→ What to produce
Render every line of the listing below as a JSON list of strings, with one string for each line and blank lines skipped.
BEGIN Record extracts
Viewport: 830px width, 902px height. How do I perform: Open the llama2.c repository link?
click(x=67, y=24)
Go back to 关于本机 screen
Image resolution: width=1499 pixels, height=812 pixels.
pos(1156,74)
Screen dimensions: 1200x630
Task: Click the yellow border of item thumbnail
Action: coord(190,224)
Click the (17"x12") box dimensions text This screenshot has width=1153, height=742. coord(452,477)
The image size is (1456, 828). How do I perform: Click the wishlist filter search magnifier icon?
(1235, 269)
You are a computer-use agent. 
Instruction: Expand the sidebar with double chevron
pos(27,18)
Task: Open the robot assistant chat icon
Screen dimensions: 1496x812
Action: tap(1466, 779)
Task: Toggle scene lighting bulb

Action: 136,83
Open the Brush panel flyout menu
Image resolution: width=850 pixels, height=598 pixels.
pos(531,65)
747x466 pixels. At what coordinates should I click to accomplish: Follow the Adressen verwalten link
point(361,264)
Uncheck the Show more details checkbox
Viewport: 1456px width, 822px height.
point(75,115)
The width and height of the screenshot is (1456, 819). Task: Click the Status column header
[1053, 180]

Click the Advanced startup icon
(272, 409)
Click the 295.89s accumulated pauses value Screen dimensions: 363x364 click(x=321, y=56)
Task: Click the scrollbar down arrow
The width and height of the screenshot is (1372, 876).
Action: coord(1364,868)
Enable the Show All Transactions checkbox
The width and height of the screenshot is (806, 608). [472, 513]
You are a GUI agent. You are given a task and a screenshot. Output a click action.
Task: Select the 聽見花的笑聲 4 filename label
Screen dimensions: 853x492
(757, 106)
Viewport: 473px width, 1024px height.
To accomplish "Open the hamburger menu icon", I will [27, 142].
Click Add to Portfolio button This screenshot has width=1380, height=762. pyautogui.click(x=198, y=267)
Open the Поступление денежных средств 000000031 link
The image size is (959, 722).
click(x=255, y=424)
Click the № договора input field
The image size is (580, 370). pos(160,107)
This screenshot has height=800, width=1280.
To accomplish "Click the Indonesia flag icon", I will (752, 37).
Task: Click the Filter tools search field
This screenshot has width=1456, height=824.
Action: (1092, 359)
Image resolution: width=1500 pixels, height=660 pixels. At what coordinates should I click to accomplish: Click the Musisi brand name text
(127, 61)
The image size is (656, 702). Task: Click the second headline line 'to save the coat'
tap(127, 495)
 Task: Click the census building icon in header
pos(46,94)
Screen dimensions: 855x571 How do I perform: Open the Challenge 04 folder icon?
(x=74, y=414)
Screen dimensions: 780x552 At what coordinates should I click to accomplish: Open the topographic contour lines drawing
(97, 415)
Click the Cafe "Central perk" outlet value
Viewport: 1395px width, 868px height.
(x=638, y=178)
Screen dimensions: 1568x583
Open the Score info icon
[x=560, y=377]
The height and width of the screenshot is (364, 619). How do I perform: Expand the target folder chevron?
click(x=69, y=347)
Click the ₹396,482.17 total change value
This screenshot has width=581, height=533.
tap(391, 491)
END Record extracts
→ Correct response
[
  "Viewport: 830px width, 902px height. How do I perform: Open the llama2.c repository link?",
  "click(x=67, y=24)",
  "Go back to 关于本机 screen",
  "Image resolution: width=1499 pixels, height=812 pixels.",
  "pos(1156,74)",
  "Screen dimensions: 1200x630",
  "Task: Click the yellow border of item thumbnail",
  "Action: coord(190,224)",
  "Click the (17\"x12\") box dimensions text This screenshot has width=1153, height=742. coord(452,477)",
  "The image size is (1456, 828). How do I perform: Click the wishlist filter search magnifier icon?",
  "(1235, 269)",
  "You are a computer-use agent. ",
  "Instruction: Expand the sidebar with double chevron",
  "pos(27,18)",
  "Task: Open the robot assistant chat icon",
  "Screen dimensions: 1496x812",
  "Action: tap(1466, 779)",
  "Task: Toggle scene lighting bulb",
  "Action: 136,83",
  "Open the Brush panel flyout menu",
  "Image resolution: width=850 pixels, height=598 pixels.",
  "pos(531,65)",
  "747x466 pixels. At what coordinates should I click to accomplish: Follow the Adressen verwalten link",
  "point(361,264)",
  "Uncheck the Show more details checkbox",
  "Viewport: 1456px width, 822px height.",
  "point(75,115)",
  "The width and height of the screenshot is (1456, 819). Task: Click the Status column header",
  "[1053, 180]",
  "Click the Advanced startup icon",
  "(272, 409)",
  "Click the 295.89s accumulated pauses value Screen dimensions: 363x364 click(x=321, y=56)",
  "Task: Click the scrollbar down arrow",
  "The width and height of the screenshot is (1372, 876).",
  "Action: coord(1364,868)",
  "Enable the Show All Transactions checkbox",
  "The width and height of the screenshot is (806, 608). [472, 513]",
  "You are a GUI agent. You are given a task and a screenshot. Output a click action.",
  "Task: Select the 聽見花的笑聲 4 filename label",
  "Screen dimensions: 853x492",
  "(757, 106)",
  "Viewport: 473px width, 1024px height.",
  "To accomplish \"Open the hamburger menu icon\", I will [27, 142].",
  "Click Add to Portfolio button This screenshot has width=1380, height=762. pyautogui.click(x=198, y=267)",
  "Open the Поступление денежных средств 000000031 link",
  "The image size is (959, 722).",
  "click(x=255, y=424)",
  "Click the № договора input field",
  "The image size is (580, 370). pos(160,107)",
  "This screenshot has height=800, width=1280.",
  "To accomplish \"Click the Indonesia flag icon\", I will (752, 37).",
  "Task: Click the Filter tools search field",
  "This screenshot has width=1456, height=824.",
  "Action: (1092, 359)",
  "Image resolution: width=1500 pixels, height=660 pixels. At what coordinates should I click to accomplish: Click the Musisi brand name text",
  "(127, 61)",
  "The image size is (656, 702). Task: Click the second headline line 'to save the coat'",
  "tap(127, 495)",
  " Task: Click the census building icon in header",
  "pos(46,94)",
  "Screen dimensions: 855x571 How do I perform: Open the Challenge 04 folder icon?",
  "(x=74, y=414)",
  "Screen dimensions: 780x552 At what coordinates should I click to accomplish: Open the topographic contour lines drawing",
  "(97, 415)",
  "Click the Cafe \"Central perk\" outlet value",
  "Viewport: 1395px width, 868px height.",
  "(x=638, y=178)",
  "Screen dimensions: 1568x583",
  "Open the Score info icon",
  "[x=560, y=377]",
  "The height and width of the screenshot is (364, 619). How do I perform: Expand the target folder chevron?",
  "click(x=69, y=347)",
  "Click the ₹396,482.17 total change value",
  "This screenshot has width=581, height=533.",
  "tap(391, 491)"
]